When LinkedIn fell victim to hackers earlier this month, it wasn’t just the social networking site’s reputation that was at risk, but also the data and privacy of more than 6 million of its users. Nicole Perlroth’s New York Times article goes straight to the heart of the issue: “LinkedIn is a data company that did not protect its data.”

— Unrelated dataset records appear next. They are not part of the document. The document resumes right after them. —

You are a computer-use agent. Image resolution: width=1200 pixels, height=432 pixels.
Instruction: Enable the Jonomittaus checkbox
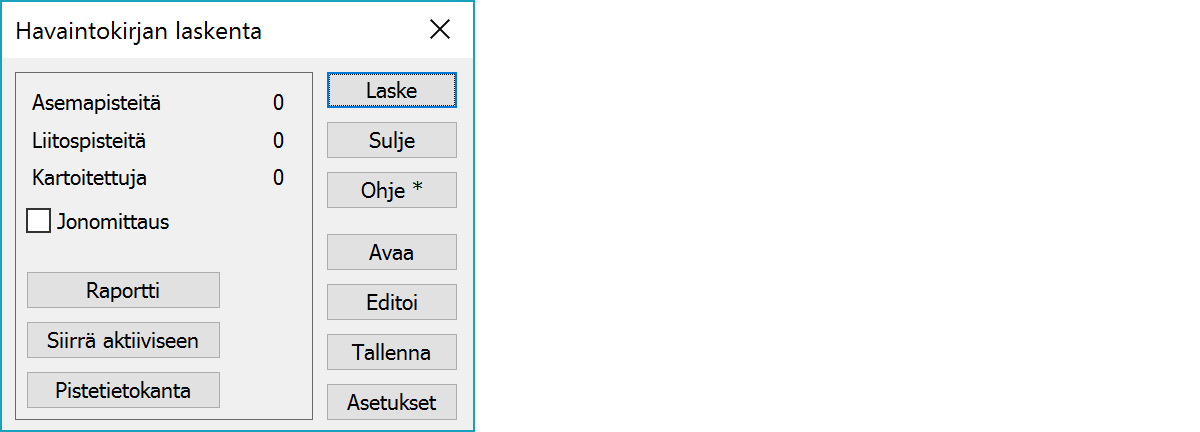tap(39, 221)
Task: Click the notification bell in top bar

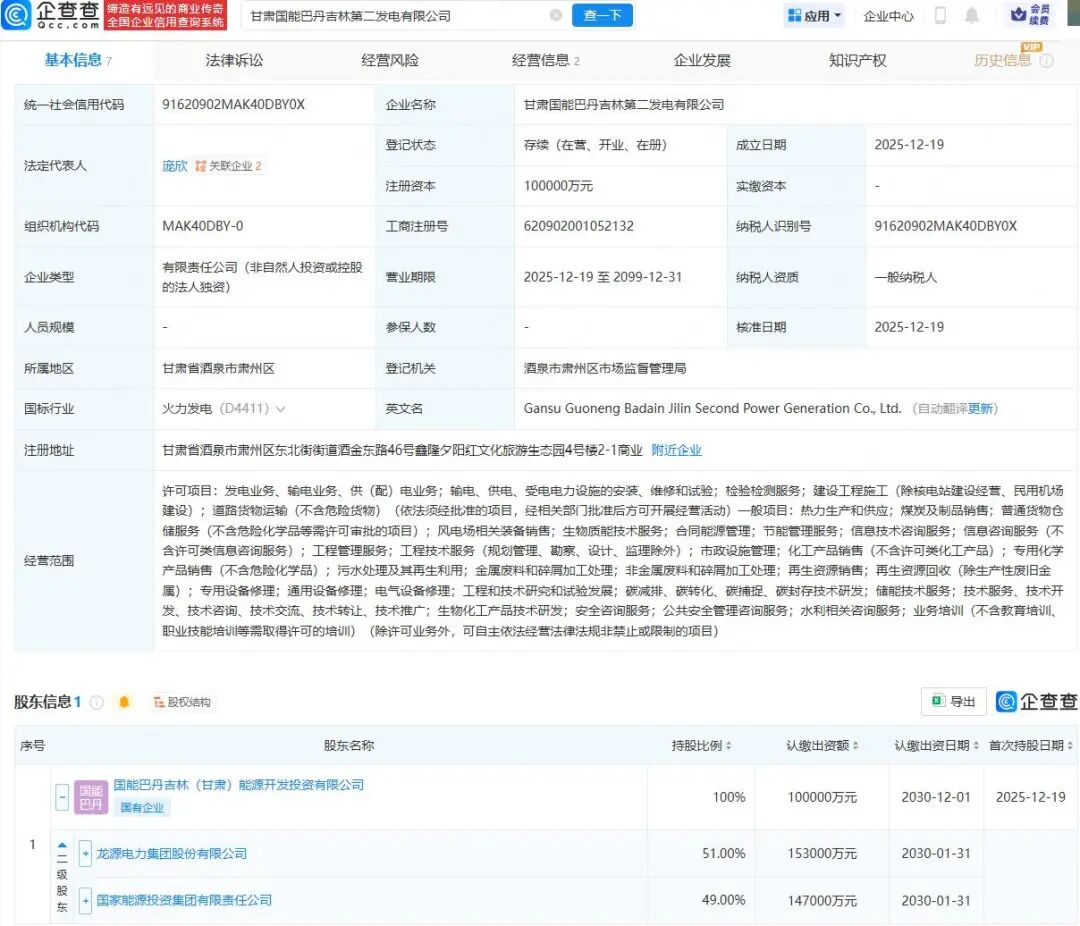Action: click(971, 15)
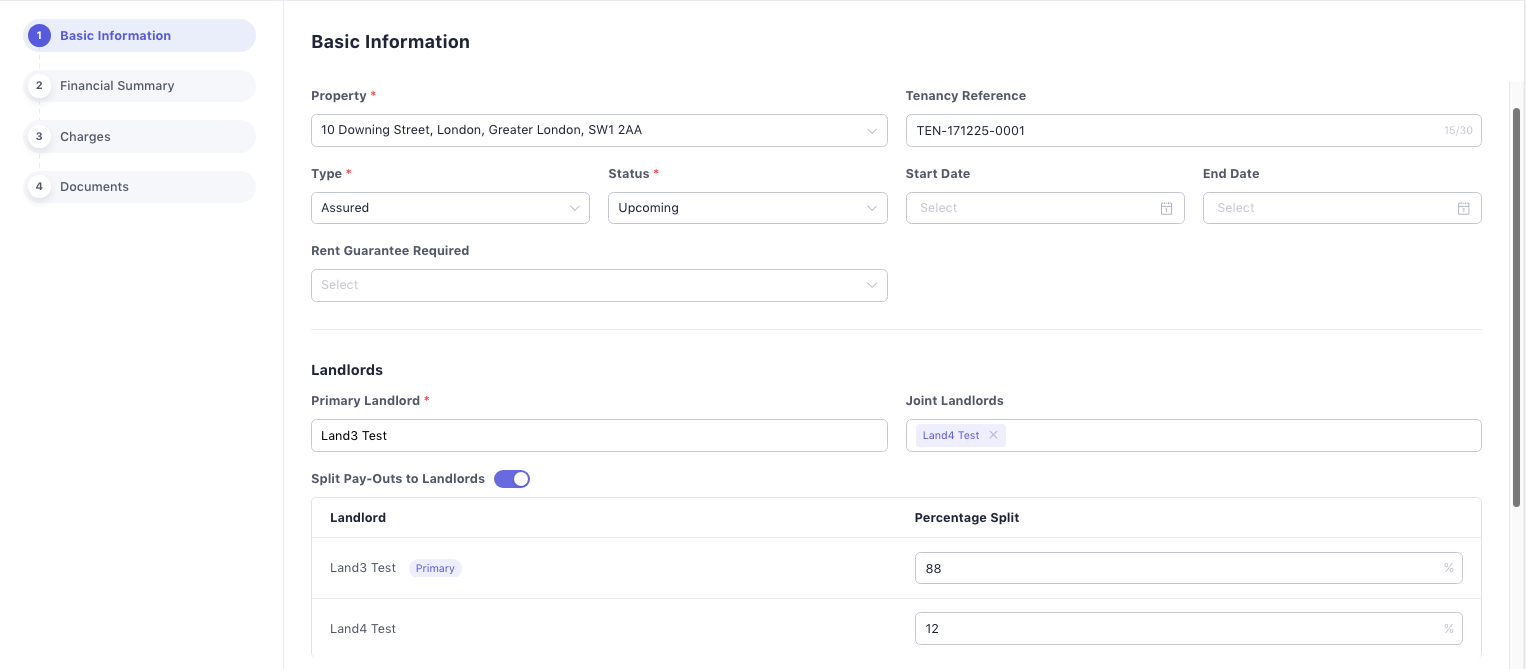The image size is (1526, 669).
Task: Click the Primary Landlord input field
Action: pos(598,436)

Such hacking attacks are nothing new—Perloth points out that Last.fm and eHarmony have also been hit this month—but LinkedIn’s attack has greater significance. On top of storing sensitive professional information and being the preferred social network among government agencies, LinkedIn is a key player in “Big Data,” a field that is rapidly growing in size, complexity, and economic importance. In March The Motley Fool ranked it at #3 on its “Top Ten Big Data Stocks” and last year LinkedIn received an EMC-sponsored Data Hero Award for being “in a prime position to access user data and leverage its insights.” In fact a Forbes article called it “the Lone Pro in the Amateur-Hour Industry of Social Media” just a day before the hacking news emerged. The company’s security failure was more than a bit like a successful break-in at the most trusted and liquid bank in town.
Trust & Reputation Key
The potential benefits of Big Data are exciting, but the LinkedIn attack shows how trust and reputation are key to realizing them. In order to collect sensitive date, companies like LinkedIn must not only assure that it will be secure, but also that they will use it responsibly. “Big data represents massive opportunities to benefit business, education, healthcare, government, manufacturing, and many other fields,” Kord Davis, co-author of the forthcoming book Ethics of Big Data, said in a recent Q&A. “The risks, however, to personal privacy, the ability to manage our individual reputations and online identities, and what it might mean to lose—or gain—ownership over our personal data are just now becoming topics of discussion.”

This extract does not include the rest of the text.